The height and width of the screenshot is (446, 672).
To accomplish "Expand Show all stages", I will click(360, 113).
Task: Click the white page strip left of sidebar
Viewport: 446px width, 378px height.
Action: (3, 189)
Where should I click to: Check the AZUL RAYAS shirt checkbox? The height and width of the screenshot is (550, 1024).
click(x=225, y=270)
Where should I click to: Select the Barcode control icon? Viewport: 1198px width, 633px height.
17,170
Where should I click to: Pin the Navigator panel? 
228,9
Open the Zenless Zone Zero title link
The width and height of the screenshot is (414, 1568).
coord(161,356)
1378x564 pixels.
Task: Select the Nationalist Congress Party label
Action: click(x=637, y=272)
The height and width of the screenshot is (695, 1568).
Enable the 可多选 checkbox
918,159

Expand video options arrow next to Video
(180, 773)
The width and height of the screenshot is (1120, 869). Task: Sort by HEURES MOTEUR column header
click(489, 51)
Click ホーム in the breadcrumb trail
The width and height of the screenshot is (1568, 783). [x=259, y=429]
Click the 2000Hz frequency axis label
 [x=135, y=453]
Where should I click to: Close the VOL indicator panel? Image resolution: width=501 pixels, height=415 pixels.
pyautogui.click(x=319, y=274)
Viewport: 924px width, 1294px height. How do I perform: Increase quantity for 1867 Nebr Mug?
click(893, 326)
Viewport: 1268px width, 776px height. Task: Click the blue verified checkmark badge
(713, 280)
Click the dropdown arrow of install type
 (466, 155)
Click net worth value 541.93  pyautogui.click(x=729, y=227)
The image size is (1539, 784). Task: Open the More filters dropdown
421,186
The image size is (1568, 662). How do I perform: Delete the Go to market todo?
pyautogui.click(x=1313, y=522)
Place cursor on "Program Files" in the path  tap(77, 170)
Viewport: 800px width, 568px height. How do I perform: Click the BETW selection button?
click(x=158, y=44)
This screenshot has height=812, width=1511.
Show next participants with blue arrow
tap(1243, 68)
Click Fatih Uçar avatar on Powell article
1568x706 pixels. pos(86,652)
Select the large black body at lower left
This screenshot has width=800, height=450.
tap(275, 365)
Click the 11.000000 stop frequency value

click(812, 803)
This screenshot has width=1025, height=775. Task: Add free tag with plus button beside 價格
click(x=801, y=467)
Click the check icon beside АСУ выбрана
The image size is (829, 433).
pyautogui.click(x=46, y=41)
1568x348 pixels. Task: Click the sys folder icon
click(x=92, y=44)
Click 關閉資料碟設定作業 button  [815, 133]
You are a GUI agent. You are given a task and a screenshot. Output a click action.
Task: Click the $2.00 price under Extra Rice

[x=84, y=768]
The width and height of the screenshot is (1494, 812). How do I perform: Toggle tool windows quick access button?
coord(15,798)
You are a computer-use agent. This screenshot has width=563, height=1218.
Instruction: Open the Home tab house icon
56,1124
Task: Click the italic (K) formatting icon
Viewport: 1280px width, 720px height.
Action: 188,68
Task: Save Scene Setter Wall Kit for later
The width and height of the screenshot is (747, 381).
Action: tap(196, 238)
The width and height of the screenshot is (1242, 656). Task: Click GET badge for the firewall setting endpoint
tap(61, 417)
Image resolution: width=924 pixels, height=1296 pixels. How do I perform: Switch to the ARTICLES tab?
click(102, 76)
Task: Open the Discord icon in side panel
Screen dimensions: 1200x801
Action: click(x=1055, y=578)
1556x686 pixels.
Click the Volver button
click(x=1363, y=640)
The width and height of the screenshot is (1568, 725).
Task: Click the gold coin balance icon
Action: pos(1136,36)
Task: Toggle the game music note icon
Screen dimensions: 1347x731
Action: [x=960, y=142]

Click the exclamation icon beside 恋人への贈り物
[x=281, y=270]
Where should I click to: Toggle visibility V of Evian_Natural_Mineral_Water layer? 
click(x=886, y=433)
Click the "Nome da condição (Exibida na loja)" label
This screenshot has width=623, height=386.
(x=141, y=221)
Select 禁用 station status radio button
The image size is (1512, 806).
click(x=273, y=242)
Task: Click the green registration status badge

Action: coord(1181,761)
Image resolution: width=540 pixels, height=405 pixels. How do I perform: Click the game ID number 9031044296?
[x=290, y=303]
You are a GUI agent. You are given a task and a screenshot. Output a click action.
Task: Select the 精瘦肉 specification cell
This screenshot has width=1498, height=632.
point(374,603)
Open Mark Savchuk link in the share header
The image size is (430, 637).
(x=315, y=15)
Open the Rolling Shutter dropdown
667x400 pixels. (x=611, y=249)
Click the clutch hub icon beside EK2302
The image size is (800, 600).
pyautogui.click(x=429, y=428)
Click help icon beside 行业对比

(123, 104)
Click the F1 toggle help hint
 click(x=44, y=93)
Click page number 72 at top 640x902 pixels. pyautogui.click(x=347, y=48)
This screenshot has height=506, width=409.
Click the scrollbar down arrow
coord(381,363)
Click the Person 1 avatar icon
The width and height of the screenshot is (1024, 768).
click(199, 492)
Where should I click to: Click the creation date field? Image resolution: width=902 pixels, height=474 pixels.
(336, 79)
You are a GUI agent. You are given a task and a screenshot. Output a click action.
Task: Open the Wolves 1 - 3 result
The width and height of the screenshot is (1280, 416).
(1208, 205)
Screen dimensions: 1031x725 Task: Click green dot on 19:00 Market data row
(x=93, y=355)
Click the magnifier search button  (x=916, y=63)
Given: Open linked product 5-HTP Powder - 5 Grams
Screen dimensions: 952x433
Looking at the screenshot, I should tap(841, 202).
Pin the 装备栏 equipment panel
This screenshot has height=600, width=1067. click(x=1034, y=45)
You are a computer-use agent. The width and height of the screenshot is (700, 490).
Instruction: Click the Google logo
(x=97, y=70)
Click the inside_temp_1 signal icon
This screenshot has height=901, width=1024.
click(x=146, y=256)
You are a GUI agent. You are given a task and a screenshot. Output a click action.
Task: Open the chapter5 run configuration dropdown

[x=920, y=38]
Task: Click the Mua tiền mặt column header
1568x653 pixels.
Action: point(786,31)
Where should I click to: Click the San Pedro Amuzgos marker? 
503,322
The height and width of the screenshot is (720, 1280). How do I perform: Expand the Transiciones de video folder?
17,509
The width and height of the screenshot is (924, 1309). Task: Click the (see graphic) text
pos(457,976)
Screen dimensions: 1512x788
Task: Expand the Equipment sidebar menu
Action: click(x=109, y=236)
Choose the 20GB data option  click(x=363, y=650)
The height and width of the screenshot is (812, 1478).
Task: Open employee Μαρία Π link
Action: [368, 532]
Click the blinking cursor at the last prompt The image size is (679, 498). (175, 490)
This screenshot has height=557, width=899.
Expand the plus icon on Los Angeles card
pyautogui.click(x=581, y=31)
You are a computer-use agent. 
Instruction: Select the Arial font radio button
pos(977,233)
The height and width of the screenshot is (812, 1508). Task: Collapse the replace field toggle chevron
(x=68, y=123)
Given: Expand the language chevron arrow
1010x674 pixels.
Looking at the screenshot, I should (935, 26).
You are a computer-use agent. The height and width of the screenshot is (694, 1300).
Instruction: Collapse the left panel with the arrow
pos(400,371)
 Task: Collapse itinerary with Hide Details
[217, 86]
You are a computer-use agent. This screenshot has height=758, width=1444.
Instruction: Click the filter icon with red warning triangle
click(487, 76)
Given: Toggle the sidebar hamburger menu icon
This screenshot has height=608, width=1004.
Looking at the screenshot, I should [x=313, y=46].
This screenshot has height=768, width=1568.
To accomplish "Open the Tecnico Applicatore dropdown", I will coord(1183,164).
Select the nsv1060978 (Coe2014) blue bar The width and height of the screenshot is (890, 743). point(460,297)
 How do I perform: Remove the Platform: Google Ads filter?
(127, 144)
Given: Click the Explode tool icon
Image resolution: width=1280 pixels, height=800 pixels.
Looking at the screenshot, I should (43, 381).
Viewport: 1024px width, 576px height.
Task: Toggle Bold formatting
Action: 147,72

-=-=-

§ TASK DETAILS
The first line of the entries, the line with "Open the Zenless Zone Zero title link", and every line between them should be retyped exactly, and nothing else.

§ TASK OUTPUT
The height and width of the screenshot is (446, 672).
To accomplish "Expand Show all stages", I will click(360, 113).
Task: Click the white page strip left of sidebar
Viewport: 446px width, 378px height.
Action: (3, 189)
Where should I click to: Check the AZUL RAYAS shirt checkbox? The height and width of the screenshot is (550, 1024).
click(x=225, y=270)
Where should I click to: Select the Barcode control icon? Viewport: 1198px width, 633px height.
17,170
Where should I click to: Pin the Navigator panel? 
228,9
Open the Zenless Zone Zero title link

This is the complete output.